━━ Recorded data

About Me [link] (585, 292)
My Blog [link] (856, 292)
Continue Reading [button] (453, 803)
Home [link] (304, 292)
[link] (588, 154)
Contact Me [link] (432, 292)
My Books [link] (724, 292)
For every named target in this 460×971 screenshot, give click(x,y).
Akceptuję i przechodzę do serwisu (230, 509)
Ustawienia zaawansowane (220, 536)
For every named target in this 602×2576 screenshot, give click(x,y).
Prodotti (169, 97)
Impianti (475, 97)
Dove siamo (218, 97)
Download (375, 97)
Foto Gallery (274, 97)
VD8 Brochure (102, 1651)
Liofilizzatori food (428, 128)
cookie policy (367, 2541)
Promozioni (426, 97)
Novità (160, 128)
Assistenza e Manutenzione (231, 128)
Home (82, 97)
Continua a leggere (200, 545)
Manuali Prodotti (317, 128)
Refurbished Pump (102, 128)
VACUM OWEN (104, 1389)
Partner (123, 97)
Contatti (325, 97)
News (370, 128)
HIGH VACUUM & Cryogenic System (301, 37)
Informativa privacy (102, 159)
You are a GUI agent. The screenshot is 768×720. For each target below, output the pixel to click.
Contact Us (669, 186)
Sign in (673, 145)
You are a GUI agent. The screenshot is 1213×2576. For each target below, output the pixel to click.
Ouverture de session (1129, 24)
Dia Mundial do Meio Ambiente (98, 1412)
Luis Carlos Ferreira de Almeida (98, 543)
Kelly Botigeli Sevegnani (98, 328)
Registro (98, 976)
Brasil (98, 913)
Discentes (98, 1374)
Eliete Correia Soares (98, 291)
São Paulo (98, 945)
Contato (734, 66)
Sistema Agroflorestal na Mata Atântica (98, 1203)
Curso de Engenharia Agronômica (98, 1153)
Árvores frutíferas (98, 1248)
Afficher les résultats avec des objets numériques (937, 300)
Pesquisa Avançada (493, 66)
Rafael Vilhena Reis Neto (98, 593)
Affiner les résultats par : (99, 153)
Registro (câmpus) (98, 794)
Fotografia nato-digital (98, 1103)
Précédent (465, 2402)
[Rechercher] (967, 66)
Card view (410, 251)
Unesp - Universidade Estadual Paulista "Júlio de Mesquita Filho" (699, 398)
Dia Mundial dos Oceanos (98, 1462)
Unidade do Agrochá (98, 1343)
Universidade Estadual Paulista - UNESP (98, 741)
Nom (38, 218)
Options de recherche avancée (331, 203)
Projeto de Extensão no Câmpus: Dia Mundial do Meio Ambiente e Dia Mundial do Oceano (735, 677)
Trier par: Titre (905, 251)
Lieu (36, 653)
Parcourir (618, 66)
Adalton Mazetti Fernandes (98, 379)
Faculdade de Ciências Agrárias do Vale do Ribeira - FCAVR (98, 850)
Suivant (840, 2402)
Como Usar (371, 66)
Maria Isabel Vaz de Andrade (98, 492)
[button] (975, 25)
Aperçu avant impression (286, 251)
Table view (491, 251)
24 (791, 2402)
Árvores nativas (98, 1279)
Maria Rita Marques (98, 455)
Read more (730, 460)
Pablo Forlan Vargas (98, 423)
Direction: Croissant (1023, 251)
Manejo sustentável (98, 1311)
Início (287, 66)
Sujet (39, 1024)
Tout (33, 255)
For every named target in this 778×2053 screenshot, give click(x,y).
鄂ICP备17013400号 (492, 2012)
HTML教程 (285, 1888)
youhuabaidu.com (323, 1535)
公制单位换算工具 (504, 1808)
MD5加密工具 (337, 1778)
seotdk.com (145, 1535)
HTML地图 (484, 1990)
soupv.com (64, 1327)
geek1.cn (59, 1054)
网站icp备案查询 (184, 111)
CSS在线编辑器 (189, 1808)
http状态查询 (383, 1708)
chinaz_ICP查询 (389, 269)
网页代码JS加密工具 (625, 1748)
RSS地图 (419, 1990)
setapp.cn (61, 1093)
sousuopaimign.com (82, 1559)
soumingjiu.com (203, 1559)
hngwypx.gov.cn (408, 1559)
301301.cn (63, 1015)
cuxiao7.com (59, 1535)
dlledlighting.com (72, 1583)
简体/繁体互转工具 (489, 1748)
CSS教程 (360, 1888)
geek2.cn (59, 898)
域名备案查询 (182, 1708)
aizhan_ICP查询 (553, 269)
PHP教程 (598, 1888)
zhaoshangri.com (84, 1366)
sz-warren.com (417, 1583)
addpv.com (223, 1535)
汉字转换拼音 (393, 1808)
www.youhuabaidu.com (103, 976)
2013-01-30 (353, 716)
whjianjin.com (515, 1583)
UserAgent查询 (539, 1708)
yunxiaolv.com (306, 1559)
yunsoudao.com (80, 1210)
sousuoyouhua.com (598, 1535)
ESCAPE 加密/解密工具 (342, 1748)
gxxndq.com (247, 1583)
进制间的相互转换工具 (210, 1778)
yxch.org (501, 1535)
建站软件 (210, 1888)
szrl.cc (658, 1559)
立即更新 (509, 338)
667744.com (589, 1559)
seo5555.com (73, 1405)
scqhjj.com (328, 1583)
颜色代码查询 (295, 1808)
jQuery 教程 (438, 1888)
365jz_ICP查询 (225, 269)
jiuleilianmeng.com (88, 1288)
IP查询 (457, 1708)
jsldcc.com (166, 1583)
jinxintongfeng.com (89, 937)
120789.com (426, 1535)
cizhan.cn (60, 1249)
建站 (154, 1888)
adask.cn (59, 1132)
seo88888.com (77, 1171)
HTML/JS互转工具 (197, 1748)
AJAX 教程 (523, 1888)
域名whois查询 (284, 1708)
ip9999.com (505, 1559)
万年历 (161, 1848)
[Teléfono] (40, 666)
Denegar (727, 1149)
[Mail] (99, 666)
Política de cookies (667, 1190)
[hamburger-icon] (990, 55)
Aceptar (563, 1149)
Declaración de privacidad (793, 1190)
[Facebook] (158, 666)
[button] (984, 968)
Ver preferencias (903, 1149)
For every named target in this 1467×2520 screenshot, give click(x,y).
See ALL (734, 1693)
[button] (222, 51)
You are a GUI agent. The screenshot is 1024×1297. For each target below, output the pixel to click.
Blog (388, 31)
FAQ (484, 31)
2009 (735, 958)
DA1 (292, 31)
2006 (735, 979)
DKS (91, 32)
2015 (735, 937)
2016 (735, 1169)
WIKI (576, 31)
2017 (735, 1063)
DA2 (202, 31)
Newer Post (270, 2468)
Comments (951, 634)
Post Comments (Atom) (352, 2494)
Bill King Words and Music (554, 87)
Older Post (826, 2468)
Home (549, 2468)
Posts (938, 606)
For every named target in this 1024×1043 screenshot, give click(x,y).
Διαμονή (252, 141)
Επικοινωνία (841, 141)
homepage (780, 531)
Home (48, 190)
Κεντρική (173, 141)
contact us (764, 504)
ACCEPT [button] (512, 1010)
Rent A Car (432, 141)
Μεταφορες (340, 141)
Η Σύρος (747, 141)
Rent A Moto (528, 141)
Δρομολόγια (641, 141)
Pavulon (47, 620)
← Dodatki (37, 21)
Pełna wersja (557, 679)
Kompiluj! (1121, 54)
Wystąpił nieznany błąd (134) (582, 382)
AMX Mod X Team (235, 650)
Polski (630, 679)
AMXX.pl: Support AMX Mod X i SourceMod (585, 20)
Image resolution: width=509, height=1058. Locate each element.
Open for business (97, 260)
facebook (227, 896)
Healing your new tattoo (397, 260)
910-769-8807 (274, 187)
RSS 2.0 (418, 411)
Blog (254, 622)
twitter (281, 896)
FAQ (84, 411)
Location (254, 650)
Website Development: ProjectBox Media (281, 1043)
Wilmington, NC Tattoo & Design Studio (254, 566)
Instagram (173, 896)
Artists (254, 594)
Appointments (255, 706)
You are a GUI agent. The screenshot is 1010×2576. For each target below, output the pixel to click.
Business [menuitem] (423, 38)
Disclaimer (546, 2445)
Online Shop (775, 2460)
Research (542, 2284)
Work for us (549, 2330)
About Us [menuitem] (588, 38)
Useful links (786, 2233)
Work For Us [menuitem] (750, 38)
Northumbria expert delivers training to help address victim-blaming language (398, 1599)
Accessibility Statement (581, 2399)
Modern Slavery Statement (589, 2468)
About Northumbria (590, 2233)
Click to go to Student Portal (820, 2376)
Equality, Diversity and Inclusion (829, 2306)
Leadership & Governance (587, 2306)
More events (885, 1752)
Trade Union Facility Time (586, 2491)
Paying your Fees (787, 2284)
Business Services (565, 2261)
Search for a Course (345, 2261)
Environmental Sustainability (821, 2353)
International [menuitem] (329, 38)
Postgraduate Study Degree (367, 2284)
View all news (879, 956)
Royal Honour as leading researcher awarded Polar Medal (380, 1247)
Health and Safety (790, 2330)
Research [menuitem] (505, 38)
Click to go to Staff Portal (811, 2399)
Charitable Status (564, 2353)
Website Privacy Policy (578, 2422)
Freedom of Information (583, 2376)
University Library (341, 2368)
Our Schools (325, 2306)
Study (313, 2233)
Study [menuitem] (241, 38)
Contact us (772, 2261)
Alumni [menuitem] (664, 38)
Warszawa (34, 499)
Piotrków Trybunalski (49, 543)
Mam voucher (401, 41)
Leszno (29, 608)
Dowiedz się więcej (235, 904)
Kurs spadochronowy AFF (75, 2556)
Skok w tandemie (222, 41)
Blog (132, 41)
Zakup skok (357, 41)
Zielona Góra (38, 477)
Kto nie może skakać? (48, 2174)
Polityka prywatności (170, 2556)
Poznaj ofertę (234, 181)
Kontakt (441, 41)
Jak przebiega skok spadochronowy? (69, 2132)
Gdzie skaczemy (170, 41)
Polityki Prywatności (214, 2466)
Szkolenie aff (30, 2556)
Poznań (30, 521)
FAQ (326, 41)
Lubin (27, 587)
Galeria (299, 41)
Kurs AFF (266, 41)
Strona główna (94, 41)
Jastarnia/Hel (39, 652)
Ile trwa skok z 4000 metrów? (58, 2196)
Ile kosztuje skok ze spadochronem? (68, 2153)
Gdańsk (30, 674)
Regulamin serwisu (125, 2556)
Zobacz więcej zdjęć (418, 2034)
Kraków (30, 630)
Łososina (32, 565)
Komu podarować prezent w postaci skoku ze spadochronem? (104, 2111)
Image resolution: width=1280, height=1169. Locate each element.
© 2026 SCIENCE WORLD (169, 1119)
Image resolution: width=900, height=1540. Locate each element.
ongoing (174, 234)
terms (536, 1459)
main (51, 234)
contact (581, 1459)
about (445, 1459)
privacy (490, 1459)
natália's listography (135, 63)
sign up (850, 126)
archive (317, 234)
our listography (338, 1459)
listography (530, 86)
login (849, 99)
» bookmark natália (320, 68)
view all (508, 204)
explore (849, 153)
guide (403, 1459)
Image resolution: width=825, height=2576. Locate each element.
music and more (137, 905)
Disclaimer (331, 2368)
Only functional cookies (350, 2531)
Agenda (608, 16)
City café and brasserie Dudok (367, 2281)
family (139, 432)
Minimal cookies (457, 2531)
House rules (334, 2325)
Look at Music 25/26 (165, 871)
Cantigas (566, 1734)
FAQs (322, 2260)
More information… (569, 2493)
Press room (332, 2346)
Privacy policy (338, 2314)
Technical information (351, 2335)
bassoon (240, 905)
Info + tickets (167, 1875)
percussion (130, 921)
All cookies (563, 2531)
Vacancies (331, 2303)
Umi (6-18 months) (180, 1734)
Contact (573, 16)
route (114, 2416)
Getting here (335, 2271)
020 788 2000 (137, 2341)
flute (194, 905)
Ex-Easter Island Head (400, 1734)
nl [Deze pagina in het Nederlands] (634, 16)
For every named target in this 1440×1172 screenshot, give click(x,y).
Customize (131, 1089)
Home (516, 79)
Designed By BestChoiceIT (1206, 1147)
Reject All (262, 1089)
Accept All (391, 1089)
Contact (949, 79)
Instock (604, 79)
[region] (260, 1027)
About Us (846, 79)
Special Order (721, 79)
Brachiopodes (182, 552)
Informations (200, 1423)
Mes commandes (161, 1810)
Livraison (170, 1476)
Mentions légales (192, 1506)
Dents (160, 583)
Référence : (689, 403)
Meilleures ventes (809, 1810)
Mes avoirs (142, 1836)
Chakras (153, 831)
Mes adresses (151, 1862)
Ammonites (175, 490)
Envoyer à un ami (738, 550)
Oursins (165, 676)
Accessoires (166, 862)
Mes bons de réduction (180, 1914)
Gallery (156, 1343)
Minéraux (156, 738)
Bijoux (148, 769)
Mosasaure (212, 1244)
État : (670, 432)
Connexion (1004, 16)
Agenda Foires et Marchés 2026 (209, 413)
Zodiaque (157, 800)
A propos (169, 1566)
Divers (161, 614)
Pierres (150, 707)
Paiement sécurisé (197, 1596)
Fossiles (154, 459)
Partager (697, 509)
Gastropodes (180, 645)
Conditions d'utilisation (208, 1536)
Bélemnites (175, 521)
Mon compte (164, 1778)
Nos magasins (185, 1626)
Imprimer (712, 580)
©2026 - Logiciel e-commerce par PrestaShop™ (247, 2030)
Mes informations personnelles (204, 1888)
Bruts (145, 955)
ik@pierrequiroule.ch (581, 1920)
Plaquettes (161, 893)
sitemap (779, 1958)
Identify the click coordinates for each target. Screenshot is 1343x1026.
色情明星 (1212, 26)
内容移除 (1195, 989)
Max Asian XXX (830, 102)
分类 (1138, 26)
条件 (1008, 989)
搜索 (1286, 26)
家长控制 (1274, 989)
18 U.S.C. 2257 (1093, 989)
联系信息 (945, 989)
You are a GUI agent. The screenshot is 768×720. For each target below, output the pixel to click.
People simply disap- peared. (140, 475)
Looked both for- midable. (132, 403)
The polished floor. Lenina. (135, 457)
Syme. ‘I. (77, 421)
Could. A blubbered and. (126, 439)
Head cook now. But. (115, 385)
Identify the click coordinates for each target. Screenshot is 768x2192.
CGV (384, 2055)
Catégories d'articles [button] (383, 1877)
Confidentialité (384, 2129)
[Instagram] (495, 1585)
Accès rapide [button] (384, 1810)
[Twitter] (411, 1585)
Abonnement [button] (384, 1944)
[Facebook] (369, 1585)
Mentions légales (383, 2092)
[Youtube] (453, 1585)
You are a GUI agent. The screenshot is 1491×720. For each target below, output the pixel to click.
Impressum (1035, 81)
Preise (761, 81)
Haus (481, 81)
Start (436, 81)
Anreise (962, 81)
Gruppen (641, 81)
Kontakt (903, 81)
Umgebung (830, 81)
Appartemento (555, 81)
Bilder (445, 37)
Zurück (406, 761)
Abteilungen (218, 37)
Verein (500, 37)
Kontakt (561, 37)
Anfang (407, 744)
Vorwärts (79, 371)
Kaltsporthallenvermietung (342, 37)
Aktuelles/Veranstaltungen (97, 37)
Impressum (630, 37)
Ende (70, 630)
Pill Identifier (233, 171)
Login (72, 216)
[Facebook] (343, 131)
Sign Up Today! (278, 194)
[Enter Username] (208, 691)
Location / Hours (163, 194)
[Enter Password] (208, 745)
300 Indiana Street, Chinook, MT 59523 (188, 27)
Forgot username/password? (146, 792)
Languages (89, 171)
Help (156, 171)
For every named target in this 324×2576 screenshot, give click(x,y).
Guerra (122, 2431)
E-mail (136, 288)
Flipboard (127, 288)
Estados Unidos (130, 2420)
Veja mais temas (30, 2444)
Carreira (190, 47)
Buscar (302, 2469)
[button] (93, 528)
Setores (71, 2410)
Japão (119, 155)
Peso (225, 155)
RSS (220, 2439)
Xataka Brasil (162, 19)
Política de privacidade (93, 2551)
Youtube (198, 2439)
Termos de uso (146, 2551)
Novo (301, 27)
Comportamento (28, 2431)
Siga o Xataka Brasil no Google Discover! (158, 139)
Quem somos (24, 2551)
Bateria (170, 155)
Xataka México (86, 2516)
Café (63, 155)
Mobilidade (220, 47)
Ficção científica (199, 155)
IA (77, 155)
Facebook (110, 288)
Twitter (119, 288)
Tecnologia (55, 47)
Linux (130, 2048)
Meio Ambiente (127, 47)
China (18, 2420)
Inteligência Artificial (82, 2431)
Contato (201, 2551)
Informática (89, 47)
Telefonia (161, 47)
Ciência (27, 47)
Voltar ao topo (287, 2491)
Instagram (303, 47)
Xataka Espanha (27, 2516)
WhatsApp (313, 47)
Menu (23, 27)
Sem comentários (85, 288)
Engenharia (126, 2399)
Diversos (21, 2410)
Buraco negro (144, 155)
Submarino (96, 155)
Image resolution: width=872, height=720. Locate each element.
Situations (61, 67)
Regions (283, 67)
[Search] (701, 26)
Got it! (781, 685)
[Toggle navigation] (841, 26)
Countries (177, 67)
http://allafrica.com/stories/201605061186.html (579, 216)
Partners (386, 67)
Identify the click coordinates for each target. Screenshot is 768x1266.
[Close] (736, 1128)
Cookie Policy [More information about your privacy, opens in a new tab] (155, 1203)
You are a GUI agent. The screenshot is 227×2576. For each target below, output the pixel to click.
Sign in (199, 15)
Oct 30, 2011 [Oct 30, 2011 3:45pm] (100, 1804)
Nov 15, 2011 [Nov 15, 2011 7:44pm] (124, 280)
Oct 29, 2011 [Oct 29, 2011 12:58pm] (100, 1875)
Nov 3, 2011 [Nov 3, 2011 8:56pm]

━━━━

• Instructions to follow
Locate each line of the data above that contains the word "Ambiente" and copy every such line in full.

• Solved exercise
Dia Mundial do Meio Ambiente (98, 1412)
Projeto de Extensão no Câmpus: Dia Mundial do Meio Ambiente e Dia Mundial do Oceano (735, 677)
Meio Ambiente (127, 47)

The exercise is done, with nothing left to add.